3. Always google the name and watch out for unpleasant associations.

I think the name “Jersey” is cute. Unfortunately, it is also the name of a breed of cow. Eventually, some kid in your kid’s class will google your child’s name. It may even be your child. You can’t really prevent every possible association (Mercedes used to be a perfectly pretty name for a girl), but at least give it a shot.

Someday the boy you chose not to name Enron will thank you.

4. Consider family names.

Even if they’re terrible, your child will know that someone else had it first, and that there is a reason for it. Also, there is someone to blame apart from the parents, which can be nice.

I’m named after two great-grandmothers. I actually like that; it gives me an excuse and when I’m ceaselessly spelling out my name to people over the phone, or repeating how to pronounce it correctly, I usually say “It’s Norwegian.” Generally people accept that as a valid excuse, and in the Midwest it can be a handy conversation-opener, too.

5. Consider names that allow for nicknames.

I’ve always envied Elizabeths. At the drop of a hat, they can magically change from a Liz to Lizzie, Eliza, Liza, Beth, Lisbeth, Lisbet, Bette, Betty and probably more. The name is the functional equivalent of a transformer, and you have all degrees of familiarity and style at your fingertips.

As a Kari I’m pretty much limited to my actual name. That’s okay with me, but you can never go wrong with more options.

Caveat: To parents who want to name your child something that will absolutely make any nicknames completely impossible: Dwight Eisenhower’s mom felt this way too, and that is how she ended up with a son named Ike. If the kid wants a nickname enough, he or she will probably get one, whether you like it or not.

6. Your child is a child, not an animal. Avoid being cutesy.

The names Hekyll and Jekyll work great for a pair of cartoon magpies. A set of human twins deserves better than that, and as they age, they will not always want to be seen as a single entity. It’s best not to name them as if they were, and give them a bit of space in which to work out their own individual identities.

If you really want to have some sort of theme, do it in a way that isn’t going to be obvious to everyone your child will meet. For example, in my family we have a set of five children whose names begin with vowels: A, E, I, O, U. I think that’s clever. If you met any two of those children, you wouldn’t know the pattern, and plus, each name stands quite well on its own. I don’t really know how they feel about it, but if you want a theme, I’d say that’s the way to do it.

7. Consider the initials.

I don’t mind KEL, but I might have felt differently about LOL or worse, FML.

… now that I think of it, it’s probably best to google the initials too.

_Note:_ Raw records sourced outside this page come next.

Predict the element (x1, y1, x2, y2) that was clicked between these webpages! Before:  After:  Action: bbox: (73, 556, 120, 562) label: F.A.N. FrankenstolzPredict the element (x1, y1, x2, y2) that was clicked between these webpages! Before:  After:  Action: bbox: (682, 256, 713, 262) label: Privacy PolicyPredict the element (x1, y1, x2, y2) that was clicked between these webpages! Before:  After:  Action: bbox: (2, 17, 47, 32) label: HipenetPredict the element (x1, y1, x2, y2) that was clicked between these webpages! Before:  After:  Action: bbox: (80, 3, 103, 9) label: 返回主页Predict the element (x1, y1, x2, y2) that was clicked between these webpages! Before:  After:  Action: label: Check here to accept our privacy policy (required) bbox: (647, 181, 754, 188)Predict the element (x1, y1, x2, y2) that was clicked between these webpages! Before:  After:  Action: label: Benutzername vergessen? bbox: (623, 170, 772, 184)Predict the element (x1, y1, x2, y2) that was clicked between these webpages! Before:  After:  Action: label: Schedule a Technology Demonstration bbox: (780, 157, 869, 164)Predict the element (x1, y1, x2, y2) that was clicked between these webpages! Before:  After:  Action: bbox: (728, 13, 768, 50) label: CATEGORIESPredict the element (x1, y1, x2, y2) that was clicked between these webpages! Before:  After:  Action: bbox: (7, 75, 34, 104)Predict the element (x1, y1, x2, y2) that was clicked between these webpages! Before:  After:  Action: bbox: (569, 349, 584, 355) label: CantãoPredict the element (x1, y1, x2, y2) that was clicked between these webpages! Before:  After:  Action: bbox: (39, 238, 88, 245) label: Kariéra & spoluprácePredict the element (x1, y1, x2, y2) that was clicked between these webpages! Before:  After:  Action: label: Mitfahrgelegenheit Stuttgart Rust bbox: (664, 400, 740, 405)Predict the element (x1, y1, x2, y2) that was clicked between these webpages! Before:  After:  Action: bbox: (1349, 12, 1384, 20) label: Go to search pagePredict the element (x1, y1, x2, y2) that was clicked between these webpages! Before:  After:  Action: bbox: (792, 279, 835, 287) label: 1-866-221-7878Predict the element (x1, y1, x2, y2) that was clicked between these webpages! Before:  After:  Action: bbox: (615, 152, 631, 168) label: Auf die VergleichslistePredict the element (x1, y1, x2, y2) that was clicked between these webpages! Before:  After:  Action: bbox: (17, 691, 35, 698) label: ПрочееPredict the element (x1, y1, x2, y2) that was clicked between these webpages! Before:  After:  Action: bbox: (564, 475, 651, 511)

(If you do, note that the abbreviation FML stands for something you probably would not say in front of your sweet old granny.)

8. Names should be versatile.

Your child may end up being a CEO of a Fortune 500 company, or your child may end up being a firefighter, a house painter or a ballerina. Whatever name you choose should fit equally well in each of those settings.

Will the name look professional on a business card? Will your child have difficulty establishing him or herself as a serious, reliable person? Are you naming your child something so cute he or she will sound like a bubblehead?

9. Consider cultural factors.

There are only so many syllables out there, so no matter what name you choose, it likely means something hilarious in some language, somewhere. Just ask Boutros Boutros-Ghali, whose perfectly sensible Egyptian name sounds strange to an American.

The best you can do is try to make sure that somewhere is not where you plan to be living in the long term, so that your child can at least avoid some hysterical giggles.

10. Make your own decision.

At the end of the day, it’s your kid! You get to make the decision yourself.

If you want to name your child Jersey Ysybella Boutros-Boutros Cherry Pie Willetina III, you absolutely can! These aren’t rules, for Nevaeh’s sake.

And it’s probably best to take all naming advice with a very large grain of salt. Everybody’s got their own opinions on the subject.